You have two options here. Either you require CONFIG_PM, and in that
case you should add a dependency for it in the Kconfig. Also use
RUNTIME_PM_OPS() instead of SET_RUNTIME_PM_OPS().

Otherwise, I would suggest to use EXPORT_NS_RUNTIME_DEV_PM_OPS() here,
which allows you to have pvr_power_device_{suspend,resume,idle} static,
and having them garbage-collected in the !CONFIG_PM case.

You can then have an "extern struct dev_pm_ops pvr_power_pm_ops;" in
your header, and reference it in the driver using the pm_ptr() macro.

_Data rows:_

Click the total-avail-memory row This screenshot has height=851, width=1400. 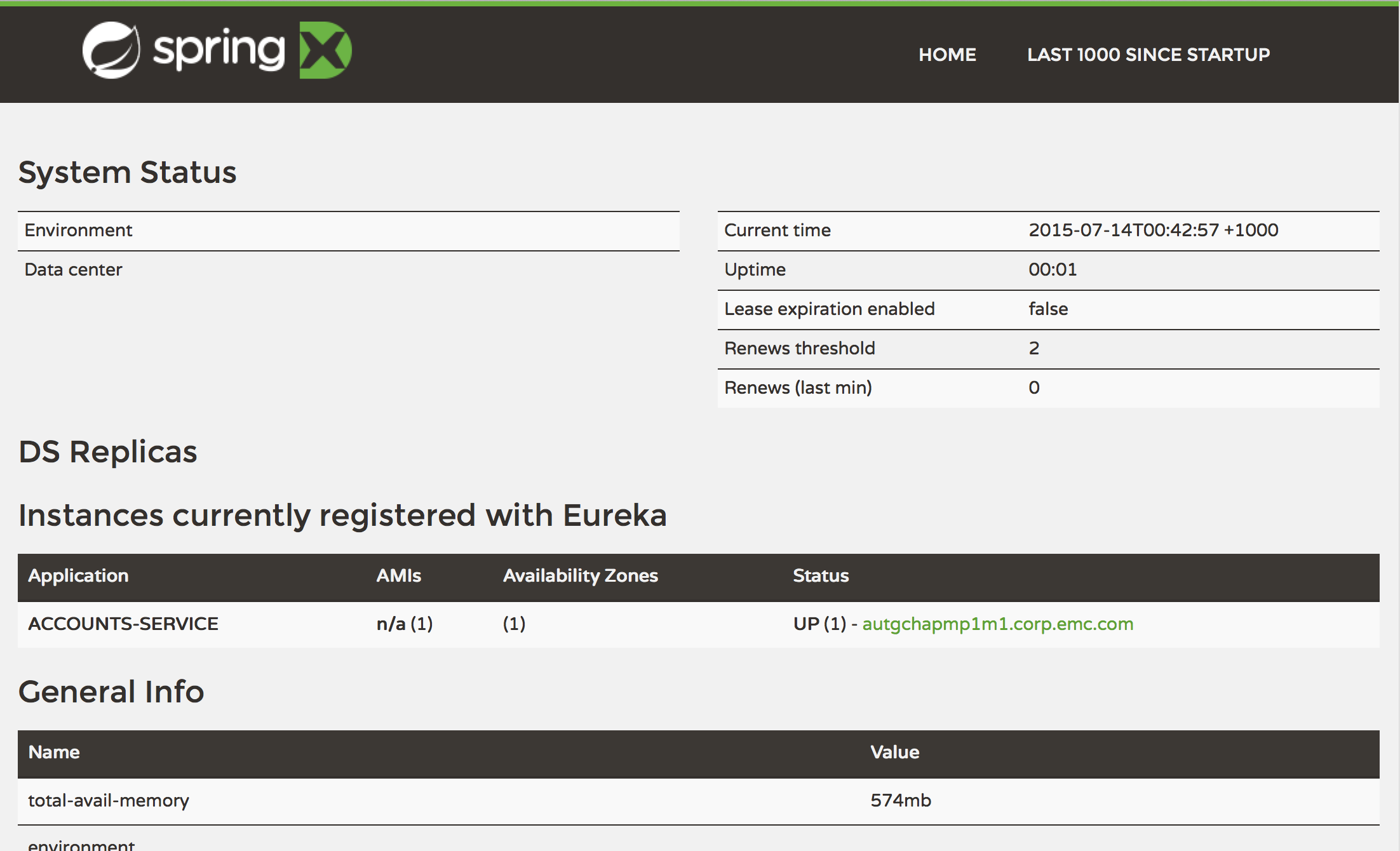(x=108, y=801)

* * *

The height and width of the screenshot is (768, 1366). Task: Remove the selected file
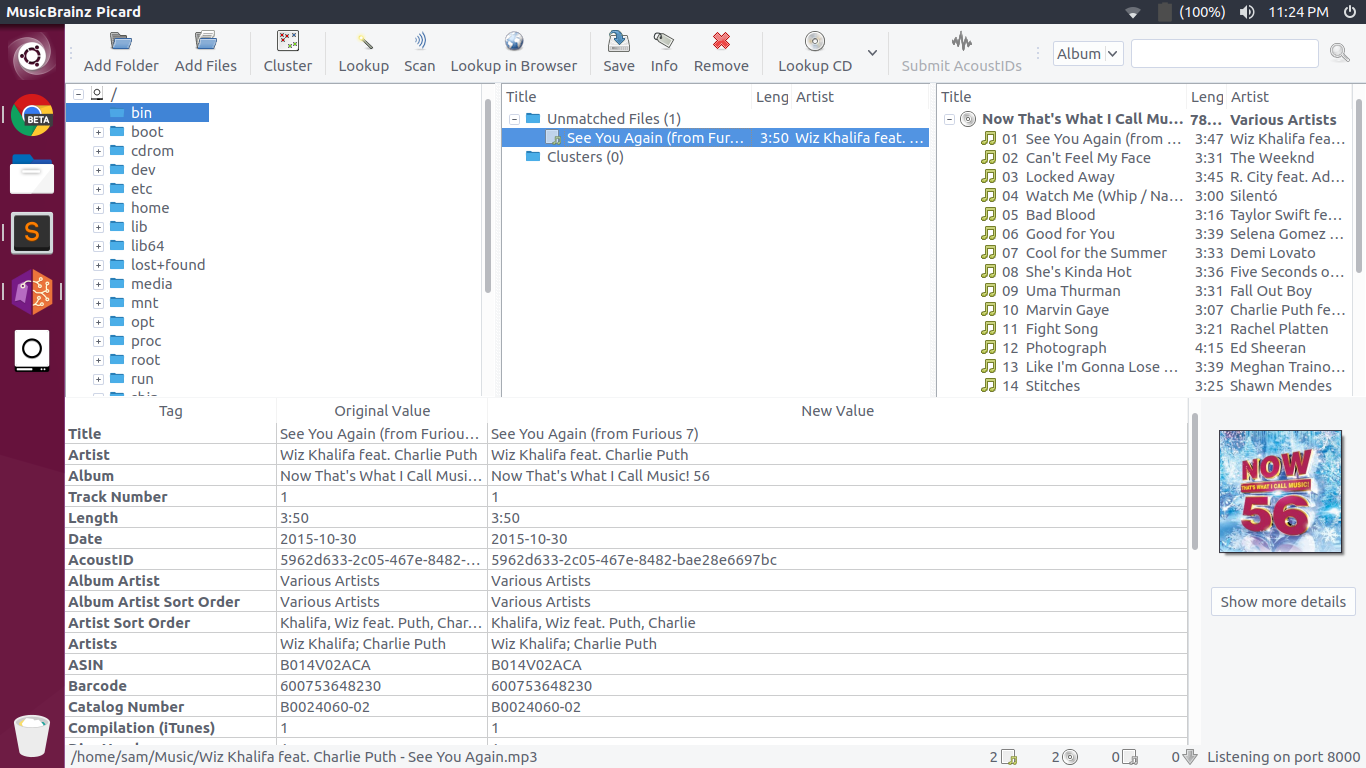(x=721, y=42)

---

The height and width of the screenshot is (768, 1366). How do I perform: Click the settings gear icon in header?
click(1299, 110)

_Exercises:_
A. Transcribe the runtime power management review comment, starting with "Otherwise, I would" and going on through "the pm_ptr() macro.".
B. If CONFIG_PM is required, which macro does the runtime power management review comment say to use in place of SET_RUNTIME_PM_OPS()?
C. Resume the runtime power management review comment from its final sentence onward.

_Results by task:_
A.
Otherwise, I would suggest to use EXPORT_NS_RUNTIME_DEV_PM_OPS() here,
which allows you to have pvr_power_device_{suspend,resume,idle} static,
and having them garbage-collected in the !CONFIG_PM case.

You can then have an "extern struct dev_pm_ops pvr_power_pm_ops;" in
your header, and reference it in the driver using the pm_ptr() macro.

B. RUNTIME_PM_OPS()

C.
Cheers,
-Paul

> +
> +/**
> + * pvr_power_reset() - Reset the GPU
> + * @pvr_dev: Device pointer
> + * @hard_reset: %true for hard reset, %false for soft reset
> + *
> + * If @hard_reset is %false and the FW processor fails to respond
> during the reset process, this
> + * function will attempt a hard reset.
> + *
> + * If a hard reset fails then the GPU device is reported as lost.
> + *
> + * Returns:
> + *  * 0 on success, or
> + *  * Any error code returned by pvr_power_get, pvr_power_fw_disable
> or pvr_power_fw_enable().
> + */
> +int
> +pvr_power_reset(struct pvr_device *pvr_dev, bool hard_reset)
> +{
> +       /* TODO: Implement hard reset. */
> +       int err;
> +
> +       /*
> +        * Take a power reference during the reset. This should
> prevent any interference with the
> +        * power state during reset.
> +        */
> +       WARN_ON(pvr_power_get(pvr_dev));
> +
> +       err = pvr_power_fw_disable(pvr_dev, false);
> +       if (err)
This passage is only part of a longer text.